## What the exercise asks
Give the lines from the one containing "Given: Click the Suppress" through the end of the material, inclusive, as a JSON list of strings with one string per line and any blank lines left out.

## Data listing
● ● ● ● ●
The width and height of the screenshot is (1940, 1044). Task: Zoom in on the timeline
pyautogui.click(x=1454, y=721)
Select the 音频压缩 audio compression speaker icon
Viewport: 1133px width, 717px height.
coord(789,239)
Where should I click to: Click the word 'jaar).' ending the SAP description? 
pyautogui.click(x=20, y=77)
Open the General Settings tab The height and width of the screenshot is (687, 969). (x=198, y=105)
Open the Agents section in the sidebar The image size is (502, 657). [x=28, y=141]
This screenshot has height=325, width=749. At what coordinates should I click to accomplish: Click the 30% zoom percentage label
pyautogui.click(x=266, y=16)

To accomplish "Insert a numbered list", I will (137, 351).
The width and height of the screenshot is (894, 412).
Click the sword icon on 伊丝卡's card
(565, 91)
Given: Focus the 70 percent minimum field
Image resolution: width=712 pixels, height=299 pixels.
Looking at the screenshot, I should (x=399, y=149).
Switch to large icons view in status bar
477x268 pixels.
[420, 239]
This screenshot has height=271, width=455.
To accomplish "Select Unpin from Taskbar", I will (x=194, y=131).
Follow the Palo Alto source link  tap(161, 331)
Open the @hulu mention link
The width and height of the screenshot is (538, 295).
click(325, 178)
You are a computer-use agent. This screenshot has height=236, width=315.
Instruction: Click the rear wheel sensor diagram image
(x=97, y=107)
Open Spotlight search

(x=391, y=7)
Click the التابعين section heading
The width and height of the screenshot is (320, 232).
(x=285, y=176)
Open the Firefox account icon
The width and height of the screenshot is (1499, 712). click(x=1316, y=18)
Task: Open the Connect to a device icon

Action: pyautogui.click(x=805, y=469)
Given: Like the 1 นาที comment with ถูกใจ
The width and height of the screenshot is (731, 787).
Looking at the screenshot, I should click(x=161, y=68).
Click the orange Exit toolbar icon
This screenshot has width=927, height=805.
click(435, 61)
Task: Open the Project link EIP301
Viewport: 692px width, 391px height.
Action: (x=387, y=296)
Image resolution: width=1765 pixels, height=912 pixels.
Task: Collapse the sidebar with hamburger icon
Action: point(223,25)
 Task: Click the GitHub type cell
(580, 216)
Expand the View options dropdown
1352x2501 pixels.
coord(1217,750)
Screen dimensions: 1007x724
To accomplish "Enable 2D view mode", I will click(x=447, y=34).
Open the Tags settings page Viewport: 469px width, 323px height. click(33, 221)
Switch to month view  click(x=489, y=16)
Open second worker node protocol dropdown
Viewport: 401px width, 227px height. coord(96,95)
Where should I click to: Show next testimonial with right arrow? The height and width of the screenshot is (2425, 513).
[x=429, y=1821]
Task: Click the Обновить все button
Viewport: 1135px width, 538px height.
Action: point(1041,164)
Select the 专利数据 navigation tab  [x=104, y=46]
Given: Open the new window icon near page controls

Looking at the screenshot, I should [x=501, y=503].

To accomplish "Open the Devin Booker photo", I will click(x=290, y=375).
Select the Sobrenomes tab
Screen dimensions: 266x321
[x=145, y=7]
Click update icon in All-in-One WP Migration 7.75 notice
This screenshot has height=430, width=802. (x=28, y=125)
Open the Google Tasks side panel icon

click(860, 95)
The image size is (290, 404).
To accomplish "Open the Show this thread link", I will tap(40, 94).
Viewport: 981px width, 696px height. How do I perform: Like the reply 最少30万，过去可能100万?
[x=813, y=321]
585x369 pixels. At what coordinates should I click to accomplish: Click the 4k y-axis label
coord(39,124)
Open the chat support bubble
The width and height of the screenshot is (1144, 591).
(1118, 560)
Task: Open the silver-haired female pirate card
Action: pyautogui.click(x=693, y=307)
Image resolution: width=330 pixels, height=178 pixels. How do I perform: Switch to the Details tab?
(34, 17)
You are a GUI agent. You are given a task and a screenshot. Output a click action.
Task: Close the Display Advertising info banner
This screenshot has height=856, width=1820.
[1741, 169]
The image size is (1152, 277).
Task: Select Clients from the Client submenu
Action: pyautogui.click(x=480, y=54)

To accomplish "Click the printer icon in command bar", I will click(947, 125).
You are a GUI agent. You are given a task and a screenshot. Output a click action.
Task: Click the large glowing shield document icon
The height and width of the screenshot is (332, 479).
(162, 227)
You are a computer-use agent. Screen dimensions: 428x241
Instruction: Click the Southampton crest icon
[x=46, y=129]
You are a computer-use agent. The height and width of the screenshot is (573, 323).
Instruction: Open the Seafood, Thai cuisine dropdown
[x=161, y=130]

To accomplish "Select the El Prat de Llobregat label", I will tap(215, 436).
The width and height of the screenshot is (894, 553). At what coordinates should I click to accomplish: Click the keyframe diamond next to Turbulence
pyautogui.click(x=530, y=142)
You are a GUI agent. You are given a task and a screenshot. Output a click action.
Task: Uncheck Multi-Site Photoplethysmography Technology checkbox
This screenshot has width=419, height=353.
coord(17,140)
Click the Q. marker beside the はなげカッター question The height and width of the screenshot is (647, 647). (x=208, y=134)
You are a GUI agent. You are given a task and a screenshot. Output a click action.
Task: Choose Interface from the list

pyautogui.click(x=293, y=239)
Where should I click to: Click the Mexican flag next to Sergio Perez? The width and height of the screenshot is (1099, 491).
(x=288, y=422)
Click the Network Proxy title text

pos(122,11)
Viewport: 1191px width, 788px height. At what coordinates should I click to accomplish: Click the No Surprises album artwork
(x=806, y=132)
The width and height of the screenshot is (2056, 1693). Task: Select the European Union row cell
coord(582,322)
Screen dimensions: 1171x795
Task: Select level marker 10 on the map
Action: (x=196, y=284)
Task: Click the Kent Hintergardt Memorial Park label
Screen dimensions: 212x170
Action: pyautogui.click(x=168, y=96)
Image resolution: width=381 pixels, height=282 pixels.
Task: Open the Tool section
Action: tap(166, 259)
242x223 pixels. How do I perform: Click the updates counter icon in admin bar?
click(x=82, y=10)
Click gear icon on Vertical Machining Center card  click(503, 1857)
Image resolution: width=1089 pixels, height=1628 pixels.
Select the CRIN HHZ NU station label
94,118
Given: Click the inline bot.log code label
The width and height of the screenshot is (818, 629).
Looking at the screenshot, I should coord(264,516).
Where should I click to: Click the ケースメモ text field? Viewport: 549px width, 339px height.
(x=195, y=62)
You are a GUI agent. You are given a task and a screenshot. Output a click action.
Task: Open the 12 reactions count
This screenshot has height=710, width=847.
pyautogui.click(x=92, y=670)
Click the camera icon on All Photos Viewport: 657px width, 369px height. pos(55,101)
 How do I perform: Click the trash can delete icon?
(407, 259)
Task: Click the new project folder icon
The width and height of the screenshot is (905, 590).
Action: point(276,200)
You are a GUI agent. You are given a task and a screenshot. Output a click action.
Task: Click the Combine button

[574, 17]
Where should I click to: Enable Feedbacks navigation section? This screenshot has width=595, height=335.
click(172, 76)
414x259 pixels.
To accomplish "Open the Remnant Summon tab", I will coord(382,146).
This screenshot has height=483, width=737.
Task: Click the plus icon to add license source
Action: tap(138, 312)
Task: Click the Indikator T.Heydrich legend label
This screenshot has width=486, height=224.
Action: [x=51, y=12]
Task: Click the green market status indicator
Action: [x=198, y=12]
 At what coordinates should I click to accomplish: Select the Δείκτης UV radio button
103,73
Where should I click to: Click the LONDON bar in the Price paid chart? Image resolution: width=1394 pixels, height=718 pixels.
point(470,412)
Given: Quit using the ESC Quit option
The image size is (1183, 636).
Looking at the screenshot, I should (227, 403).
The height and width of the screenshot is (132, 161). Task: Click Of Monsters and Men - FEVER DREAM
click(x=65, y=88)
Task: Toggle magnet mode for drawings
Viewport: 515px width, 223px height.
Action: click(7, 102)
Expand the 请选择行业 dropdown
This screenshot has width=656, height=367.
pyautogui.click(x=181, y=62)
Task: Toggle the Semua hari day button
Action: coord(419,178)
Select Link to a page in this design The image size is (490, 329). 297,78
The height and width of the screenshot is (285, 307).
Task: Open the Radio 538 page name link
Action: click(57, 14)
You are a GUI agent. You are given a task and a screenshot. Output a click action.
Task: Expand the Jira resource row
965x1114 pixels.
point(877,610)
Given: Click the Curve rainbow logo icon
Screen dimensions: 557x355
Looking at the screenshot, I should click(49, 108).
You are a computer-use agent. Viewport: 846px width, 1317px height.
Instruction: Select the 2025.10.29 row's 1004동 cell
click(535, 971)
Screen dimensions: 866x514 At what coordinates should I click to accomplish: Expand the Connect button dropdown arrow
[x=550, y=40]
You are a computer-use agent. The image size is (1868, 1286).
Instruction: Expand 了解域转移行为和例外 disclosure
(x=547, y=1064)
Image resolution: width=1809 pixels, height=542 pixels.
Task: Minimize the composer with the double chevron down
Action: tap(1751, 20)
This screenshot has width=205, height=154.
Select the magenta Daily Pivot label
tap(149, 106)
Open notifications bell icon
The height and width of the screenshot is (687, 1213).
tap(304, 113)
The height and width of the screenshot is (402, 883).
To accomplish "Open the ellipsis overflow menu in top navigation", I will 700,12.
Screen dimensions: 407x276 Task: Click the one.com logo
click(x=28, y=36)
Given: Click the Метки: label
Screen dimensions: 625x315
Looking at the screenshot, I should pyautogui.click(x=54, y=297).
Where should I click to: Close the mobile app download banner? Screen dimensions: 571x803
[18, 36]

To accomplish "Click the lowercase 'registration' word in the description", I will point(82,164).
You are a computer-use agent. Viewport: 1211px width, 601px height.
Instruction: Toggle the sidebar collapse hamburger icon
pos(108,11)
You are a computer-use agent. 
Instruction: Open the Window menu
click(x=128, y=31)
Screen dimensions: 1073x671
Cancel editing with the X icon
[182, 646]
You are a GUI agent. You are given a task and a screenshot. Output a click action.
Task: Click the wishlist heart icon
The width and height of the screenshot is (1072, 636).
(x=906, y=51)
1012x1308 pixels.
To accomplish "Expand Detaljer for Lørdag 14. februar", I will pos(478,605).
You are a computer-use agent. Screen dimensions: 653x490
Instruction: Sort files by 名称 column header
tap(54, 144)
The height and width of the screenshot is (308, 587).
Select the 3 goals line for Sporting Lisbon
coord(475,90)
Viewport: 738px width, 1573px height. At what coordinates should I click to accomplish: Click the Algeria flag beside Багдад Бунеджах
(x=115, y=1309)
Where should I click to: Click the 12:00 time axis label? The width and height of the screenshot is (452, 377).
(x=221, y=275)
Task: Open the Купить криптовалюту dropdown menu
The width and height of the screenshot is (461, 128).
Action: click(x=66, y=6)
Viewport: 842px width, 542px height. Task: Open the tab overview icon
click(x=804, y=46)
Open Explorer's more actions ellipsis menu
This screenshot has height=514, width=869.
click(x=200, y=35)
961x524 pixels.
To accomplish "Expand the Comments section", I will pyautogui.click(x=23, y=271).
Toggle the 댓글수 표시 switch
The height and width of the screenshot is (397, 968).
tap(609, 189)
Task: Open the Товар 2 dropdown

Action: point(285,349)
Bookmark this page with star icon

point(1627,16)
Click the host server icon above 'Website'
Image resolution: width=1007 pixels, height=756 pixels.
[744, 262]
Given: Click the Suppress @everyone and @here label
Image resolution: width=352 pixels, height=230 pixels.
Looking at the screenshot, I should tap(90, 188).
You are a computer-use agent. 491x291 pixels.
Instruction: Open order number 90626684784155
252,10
● ● ● ● ●
## Right answer
[
  "Given: Click the Suppress @everyone and @here label",
  "Image resolution: width=352 pixels, height=230 pixels.",
  "Looking at the screenshot, I should tap(90, 188).",
  "You are a computer-use agent. 491x291 pixels.",
  "Instruction: Open order number 90626684784155",
  "252,10"
]